Collected data:
• • • •

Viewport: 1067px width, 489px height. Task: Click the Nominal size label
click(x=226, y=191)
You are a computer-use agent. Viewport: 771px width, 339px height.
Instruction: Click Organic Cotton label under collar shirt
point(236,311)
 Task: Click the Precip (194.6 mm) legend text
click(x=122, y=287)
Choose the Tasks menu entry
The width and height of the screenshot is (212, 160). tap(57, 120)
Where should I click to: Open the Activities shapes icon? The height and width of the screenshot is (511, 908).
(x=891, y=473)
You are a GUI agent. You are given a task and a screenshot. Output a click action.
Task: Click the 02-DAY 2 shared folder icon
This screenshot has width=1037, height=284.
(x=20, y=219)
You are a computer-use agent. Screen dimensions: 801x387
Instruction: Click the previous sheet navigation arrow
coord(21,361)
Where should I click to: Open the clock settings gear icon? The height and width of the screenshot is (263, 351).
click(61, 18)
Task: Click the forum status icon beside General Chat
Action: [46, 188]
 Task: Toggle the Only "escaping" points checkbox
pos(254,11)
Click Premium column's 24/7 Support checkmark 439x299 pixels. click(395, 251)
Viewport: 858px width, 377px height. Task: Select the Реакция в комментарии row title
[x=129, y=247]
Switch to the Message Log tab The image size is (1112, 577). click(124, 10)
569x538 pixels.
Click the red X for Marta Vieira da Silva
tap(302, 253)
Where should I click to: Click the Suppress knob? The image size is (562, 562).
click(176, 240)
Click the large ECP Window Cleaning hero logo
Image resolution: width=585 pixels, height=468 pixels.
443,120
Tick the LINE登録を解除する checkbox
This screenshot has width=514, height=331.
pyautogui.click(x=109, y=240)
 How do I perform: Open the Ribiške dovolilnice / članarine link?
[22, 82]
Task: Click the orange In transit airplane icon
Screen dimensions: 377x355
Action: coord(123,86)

• • • •

— Exercise —
Copy each line of the data that contains the word "computer", leaving the other lines out.

— Output below —
You are a computer-use agent. Viewport: 771px width, 339px height.
You are a computer-use agent. Screen dimensions: 801x387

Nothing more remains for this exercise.